Il est bien entendu que nous ne parlons que de choses vues. Si nous voulions citer tous les faits connus du même genre, nous pourrions donner à cet ouvrage les dimensions d’un épais in-folio. D’ailleurs, les agents de l’État ont aussi leur part de crimes, comme on en peut juger au greffe de la prison de Shinkakassa, où sont incarcérés les boucs émissaires. Tel, ce sous-officier qui fut mis en détention préventive pour avoir oublié deux nègres qu’il avait attachés à des palmiers et qui moururent après quarante-huit heures d’exposition. Il bénéficia d’un non-lieu en mai 1904, son cas n’ayant point semblé digne d’intéresser les juges. Voici un autre cas :
6 janvier 1903. – À quatre heures, arrive un steam de l’État, porteur d’un lieutenant allant prendre le commandement de la région. Il paraîtrait qu’un jour il fit amarrer deux nègres dans la rivière pour qu’ils fussent mangés par les crocodiles.

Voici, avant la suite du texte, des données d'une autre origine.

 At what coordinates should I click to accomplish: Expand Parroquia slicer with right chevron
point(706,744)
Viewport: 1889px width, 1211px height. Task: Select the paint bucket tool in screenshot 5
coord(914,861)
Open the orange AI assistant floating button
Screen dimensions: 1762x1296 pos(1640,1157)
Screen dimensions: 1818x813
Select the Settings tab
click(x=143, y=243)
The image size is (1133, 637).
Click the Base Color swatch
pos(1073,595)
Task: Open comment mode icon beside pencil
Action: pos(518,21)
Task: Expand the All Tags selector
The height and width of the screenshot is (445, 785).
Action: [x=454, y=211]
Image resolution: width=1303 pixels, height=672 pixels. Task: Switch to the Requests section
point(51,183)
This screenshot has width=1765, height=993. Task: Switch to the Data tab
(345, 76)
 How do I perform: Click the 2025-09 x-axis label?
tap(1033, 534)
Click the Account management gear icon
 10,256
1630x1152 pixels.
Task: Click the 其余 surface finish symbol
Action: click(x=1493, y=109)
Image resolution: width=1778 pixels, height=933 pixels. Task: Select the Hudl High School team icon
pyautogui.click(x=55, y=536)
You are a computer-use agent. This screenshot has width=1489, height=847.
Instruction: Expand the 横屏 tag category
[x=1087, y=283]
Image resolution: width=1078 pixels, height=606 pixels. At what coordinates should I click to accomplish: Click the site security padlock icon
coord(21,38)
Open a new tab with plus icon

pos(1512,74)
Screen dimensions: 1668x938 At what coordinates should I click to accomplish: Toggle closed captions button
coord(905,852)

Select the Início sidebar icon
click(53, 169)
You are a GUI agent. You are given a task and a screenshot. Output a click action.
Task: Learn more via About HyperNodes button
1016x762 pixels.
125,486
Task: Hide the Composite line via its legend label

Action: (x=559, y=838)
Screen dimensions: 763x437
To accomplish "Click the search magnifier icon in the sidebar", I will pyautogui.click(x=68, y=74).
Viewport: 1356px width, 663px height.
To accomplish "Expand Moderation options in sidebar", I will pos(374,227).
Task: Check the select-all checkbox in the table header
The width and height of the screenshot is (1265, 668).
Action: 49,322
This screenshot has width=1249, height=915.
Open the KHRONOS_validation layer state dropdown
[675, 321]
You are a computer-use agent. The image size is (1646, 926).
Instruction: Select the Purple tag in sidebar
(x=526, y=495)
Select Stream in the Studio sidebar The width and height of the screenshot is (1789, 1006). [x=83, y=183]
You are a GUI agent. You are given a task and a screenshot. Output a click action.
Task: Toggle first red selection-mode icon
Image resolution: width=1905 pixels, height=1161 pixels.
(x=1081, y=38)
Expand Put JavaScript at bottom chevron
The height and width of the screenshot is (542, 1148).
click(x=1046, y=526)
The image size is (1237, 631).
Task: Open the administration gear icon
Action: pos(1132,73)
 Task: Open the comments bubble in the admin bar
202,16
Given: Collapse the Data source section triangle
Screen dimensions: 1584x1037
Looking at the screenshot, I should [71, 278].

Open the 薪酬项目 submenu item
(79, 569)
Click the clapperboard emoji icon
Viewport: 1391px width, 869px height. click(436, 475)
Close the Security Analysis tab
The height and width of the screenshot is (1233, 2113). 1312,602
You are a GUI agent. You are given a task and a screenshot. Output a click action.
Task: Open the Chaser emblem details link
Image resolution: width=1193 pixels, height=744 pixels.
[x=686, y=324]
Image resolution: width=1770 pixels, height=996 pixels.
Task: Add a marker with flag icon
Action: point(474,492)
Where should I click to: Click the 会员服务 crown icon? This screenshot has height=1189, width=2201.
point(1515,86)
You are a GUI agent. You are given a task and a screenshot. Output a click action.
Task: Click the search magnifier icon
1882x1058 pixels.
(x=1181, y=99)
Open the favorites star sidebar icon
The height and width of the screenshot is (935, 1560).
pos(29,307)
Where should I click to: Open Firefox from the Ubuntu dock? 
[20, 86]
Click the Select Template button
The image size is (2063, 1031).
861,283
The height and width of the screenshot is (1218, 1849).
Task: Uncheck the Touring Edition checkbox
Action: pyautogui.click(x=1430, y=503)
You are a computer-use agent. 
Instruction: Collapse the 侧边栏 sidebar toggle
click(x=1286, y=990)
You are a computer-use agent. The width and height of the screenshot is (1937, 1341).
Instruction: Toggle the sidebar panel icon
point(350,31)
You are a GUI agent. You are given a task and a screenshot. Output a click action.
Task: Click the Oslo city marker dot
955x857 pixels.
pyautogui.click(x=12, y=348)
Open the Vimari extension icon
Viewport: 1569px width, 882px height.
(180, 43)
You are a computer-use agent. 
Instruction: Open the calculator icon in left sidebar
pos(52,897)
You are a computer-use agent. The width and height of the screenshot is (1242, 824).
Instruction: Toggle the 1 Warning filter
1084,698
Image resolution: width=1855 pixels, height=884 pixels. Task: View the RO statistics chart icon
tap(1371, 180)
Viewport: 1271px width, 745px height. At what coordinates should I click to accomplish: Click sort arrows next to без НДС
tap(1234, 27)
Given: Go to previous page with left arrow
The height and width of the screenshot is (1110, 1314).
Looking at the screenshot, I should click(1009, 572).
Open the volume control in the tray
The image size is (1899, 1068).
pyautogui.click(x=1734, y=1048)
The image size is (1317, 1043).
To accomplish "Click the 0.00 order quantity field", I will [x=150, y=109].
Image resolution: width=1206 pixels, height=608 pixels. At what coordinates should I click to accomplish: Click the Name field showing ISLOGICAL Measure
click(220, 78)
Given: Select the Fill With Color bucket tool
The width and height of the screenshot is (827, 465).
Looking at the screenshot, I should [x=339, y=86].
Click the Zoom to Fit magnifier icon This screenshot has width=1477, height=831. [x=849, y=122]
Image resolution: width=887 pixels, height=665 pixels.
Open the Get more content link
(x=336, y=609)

C’est maintenant qu’il nous faut parler des véritables crimes, des crimes permanents et commis, non par les Européens, mais par leurs auxiliaires indigènes, dont on va cependant jusqu’à oser nier l’existence. Crimes dont les Européens sont responsables, nous l’avons déjà dit, puisqu’ils les connaissent, les tolèrent et en profitent.
Ces auxiliaires, dénommés sentinelles (centries) ou capitas, sont les missi dominici des blancs dans les villages qu’ils terrorisent grâce à une violation formelle de la loi congolaise sur l’armement des factoreries.
Le capita est un noir qui consent à travailler, non pas pour la solde infime qu’il perçoit mais pour les exactions qu’il peut commettre dans les villages qu’il est chargé de surveiller et qui sont presque toujours d’une autre tribu que lui.
On peut juger du salaire des noirs par les lignes qui suivent :
5 avril 1903. — Payement d’une dizaine d’hommes à fin de contrat à raison de cinq pièces de tissu pour un an, d’une valeur, sur place, de 20 francs. Ajoutons à cela 365 mitakos de ration, soit 36 fr. 50, si l’on évalue le mitako à 10 centimes, ce qui est exagéré, 5 francs de matabiche (gratification) pour les bons sujets, et le travailleur ne coûte que 60 francs environ par an.
Son contrat porte pourtant 13 ou 10 centimes par jour, plus une ration évaluée à l’État à 1 mitako par jour, soit 36 fr. 50 + 36 fr. 50 = 73 francs. Les sociétés, pour qui tout est bon, raflent donc une quinzaine de francs au minimum à leurs auxiliaires noirs. Il est vrai que ceux-ci n’ajoutent aucune importance au salaire donné par l’Européen. Ils se payent sur l’indigène.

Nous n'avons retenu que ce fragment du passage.